Stored items from a collection:
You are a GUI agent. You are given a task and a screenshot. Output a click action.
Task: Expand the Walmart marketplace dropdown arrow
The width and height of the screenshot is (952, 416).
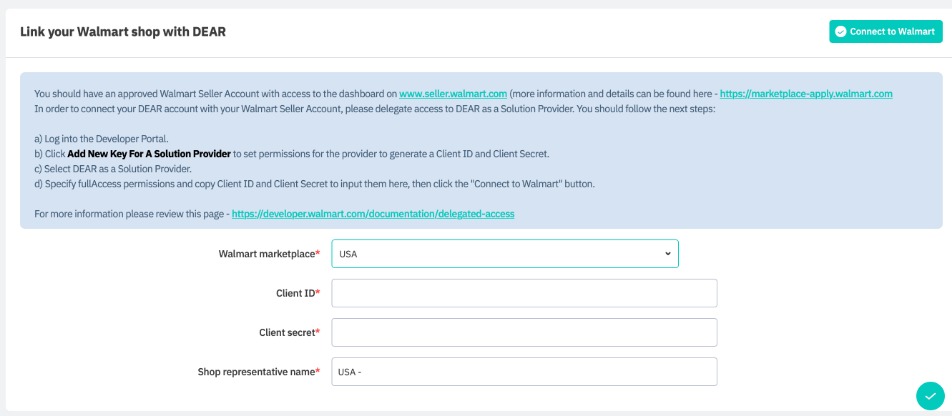(x=668, y=254)
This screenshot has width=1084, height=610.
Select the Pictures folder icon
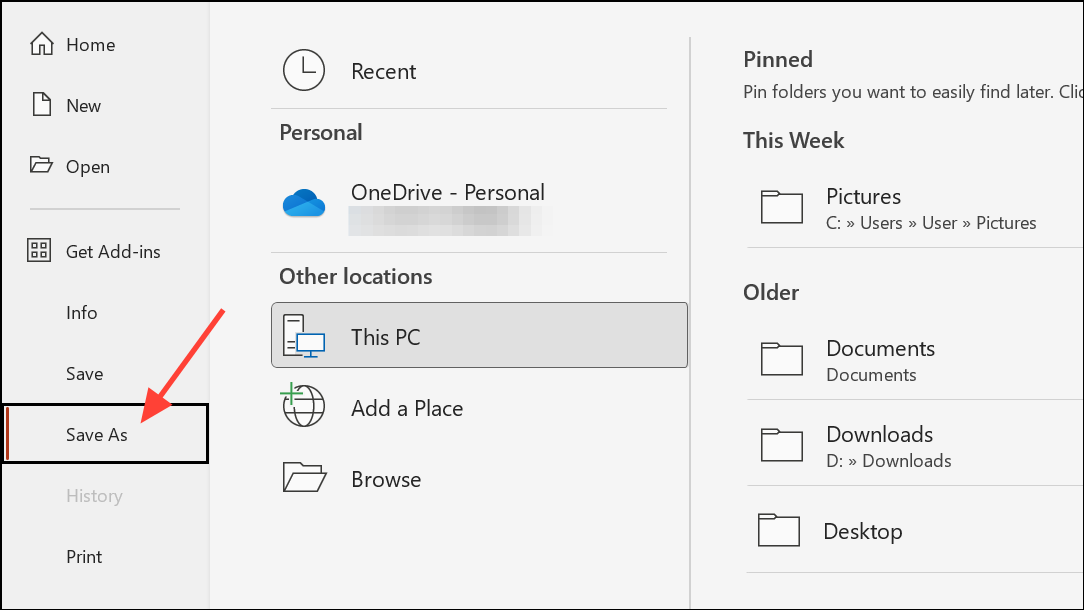(782, 207)
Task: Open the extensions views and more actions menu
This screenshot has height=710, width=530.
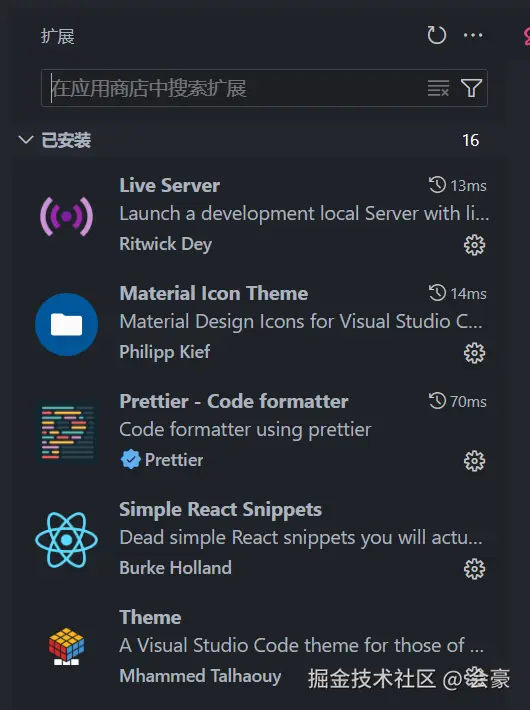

Brief: All lines of the entries containing the string "This" must be shown in full.

Written response:
This screenshot has width=1084, height=610.
This screenshot has height=710, width=530.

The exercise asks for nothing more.